Parquet in Python
Warning
The examples on this page are provided without support
Python supports Parquet through the pyarrow
project. For more information, see: https://arrow.apache.org/cookbook/py/.
Examples
Below follow a range of illustrative examples tested with Python 3.11.
All examples use the same data set which can be downloaded here:
Warning
When loading multiple files, all files must share a common data-schema, see Information on output-file organization
Read single file (in-memory)
import pyarrow.parquet as pq
# Path to local file
file_path = "F:/datalake/AABBCCDD/CAN2_GnssSpeed/2022/04/22/00000975_00000001.parquet"
# Read single file into memory
table = pq.read_table(file_path)
Read multiple files (in-memory)
import pyarrow.dataset as ds
# Path to local datalake
datalake_path = "F:/datalake/AABBCCDD/CAN2_GnssSpeed"
# Create dateset containing multiple files
ds_gnss_speed = ds.dataset(datalake_path, format="parquet")

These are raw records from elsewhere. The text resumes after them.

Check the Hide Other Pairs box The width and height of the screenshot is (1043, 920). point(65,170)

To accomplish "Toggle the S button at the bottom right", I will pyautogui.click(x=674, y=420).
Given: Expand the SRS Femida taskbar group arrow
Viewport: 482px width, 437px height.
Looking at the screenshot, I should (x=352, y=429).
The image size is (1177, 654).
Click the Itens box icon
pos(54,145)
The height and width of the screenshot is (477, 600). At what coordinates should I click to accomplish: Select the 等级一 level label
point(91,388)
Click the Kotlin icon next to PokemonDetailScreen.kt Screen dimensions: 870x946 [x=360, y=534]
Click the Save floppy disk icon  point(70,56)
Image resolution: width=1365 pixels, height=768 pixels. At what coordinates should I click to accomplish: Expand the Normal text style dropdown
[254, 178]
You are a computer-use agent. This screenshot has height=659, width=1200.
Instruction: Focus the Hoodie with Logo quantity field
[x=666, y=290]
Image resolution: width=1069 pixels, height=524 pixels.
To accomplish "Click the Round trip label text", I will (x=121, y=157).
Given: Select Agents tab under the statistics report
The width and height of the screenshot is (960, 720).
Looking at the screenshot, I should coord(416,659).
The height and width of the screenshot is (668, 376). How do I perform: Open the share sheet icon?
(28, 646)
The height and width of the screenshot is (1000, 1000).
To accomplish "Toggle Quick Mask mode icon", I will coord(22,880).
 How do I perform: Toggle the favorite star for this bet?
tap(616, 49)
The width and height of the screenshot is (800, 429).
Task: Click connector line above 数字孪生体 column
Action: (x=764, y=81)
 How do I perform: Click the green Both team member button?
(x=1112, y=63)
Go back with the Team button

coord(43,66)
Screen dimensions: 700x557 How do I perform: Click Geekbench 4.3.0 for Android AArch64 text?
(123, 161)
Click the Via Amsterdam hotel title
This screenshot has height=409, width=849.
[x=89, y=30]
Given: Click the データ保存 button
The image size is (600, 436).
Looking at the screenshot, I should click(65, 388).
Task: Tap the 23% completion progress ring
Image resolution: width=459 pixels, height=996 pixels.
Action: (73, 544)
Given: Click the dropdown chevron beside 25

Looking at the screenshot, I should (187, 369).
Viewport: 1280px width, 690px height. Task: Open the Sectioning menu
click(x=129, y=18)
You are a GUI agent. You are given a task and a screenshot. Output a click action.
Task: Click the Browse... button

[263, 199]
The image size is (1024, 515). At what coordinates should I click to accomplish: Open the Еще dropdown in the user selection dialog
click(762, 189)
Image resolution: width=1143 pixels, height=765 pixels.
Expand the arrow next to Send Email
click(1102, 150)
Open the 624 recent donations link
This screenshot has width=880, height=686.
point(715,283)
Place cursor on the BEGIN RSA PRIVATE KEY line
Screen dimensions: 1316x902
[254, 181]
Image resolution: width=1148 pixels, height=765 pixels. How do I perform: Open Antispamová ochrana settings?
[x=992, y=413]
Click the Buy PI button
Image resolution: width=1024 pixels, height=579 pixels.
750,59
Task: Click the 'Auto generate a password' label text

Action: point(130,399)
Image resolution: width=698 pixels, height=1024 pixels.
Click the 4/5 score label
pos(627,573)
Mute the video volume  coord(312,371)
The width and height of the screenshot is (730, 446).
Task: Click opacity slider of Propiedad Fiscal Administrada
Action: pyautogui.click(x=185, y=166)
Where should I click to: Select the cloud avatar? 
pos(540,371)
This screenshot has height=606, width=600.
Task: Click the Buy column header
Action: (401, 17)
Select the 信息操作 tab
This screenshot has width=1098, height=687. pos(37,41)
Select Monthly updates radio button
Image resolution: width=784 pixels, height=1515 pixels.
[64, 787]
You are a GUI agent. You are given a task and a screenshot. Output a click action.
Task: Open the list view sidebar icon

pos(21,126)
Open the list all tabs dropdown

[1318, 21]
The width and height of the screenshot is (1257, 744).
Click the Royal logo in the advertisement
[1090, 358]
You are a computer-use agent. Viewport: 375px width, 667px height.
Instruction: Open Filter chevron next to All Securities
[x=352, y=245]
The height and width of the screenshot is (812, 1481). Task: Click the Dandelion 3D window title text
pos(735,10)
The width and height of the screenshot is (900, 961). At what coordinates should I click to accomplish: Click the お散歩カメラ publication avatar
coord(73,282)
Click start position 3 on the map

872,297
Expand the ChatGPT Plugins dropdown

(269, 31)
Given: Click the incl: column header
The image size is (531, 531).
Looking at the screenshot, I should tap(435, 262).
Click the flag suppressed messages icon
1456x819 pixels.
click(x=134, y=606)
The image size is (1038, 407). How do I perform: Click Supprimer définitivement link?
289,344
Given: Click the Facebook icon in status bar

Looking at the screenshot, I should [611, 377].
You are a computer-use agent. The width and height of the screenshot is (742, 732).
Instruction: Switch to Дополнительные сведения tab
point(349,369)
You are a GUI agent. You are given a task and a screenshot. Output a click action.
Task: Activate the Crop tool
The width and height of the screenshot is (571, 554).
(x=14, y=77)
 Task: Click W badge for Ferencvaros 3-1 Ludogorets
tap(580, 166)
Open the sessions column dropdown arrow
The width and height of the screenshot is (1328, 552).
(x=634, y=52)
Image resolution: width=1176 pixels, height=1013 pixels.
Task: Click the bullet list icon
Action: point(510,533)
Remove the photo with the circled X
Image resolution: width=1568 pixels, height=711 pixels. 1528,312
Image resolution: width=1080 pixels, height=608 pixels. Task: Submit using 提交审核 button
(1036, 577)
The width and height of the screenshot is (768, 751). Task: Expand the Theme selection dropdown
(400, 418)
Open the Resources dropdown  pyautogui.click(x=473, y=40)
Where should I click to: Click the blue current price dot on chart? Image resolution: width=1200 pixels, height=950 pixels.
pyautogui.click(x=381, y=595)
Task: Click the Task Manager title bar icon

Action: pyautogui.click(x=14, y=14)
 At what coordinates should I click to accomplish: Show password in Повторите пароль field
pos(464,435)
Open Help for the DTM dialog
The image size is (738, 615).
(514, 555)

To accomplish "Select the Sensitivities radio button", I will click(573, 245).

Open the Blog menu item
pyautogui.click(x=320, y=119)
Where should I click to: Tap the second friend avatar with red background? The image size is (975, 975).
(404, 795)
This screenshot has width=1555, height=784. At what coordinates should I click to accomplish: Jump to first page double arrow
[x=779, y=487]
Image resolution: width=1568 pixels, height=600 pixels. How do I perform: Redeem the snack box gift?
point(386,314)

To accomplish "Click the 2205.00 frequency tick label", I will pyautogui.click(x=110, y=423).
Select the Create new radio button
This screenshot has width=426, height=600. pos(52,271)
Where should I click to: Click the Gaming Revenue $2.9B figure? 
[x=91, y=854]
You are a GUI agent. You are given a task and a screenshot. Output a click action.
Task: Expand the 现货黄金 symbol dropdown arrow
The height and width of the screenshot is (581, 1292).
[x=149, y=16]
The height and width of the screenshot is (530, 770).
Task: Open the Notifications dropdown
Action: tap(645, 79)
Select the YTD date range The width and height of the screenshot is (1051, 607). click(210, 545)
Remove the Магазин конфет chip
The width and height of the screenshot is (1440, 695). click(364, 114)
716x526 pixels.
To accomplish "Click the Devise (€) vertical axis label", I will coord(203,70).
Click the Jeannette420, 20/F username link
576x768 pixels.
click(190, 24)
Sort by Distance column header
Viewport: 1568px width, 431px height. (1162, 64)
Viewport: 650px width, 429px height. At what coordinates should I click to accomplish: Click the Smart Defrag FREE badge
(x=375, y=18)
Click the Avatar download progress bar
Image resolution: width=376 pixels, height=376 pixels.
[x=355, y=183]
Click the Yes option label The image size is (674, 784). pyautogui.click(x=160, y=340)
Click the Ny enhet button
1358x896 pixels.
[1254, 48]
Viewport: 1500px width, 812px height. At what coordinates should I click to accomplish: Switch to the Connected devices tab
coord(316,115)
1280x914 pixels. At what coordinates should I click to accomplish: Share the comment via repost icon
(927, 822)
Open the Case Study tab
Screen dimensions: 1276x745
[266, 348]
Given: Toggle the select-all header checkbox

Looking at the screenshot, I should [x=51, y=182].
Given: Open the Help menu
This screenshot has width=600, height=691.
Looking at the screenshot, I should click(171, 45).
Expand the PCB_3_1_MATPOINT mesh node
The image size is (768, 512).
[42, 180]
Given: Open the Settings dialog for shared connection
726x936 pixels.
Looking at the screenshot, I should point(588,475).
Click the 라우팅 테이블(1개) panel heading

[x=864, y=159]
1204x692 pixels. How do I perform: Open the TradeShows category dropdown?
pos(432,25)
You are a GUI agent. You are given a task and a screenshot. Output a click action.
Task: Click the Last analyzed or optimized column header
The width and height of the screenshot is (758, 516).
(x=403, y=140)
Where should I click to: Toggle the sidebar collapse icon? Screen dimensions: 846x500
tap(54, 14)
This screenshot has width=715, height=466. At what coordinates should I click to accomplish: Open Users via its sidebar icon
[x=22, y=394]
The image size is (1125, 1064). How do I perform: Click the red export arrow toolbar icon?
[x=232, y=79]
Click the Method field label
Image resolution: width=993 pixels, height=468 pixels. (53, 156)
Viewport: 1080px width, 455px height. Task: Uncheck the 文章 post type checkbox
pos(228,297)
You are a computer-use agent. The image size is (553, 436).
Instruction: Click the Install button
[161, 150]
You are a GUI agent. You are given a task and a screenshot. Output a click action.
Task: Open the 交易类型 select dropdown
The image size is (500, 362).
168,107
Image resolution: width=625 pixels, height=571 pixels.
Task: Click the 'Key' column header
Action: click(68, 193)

# Read all files into memory
gnss_speed = ds_gnss_speed.to_table()
Read multiple files (in-memory in batches)
import pyarrow.dataset as ds
# Path to local datalake
datalake_path = "F:/datalake/AABBCCDD/CAN2_GnssSpeed"
# Create dateset containing multiple files
ds_gnss_speed = ds.dataset(datalake_path, format="parquet")
# Read into memory in batches
for record_batch in ds_gnss_speed.to_batches():
# Work on batch data here
pass
Read multiple files from S3 (in-memory)
Below examples demonstrate how to load Parquet data from (Amazon) AWS S3 and Minio S3 respectively. In both examples, the bucket name is css-parquet-test
.
import pyarrow.dataset as ds
import pyarrow.fs as fs
# Create s3 filesystem
s3 = fs.S3FileSystem(access_key="<access_key>",
secret_key="<secret_key>",
region="<region>")
# Path to remote datalake
datalake_path = "css-parquet-test/AABBCCDD/CAN2_GnssSpeed"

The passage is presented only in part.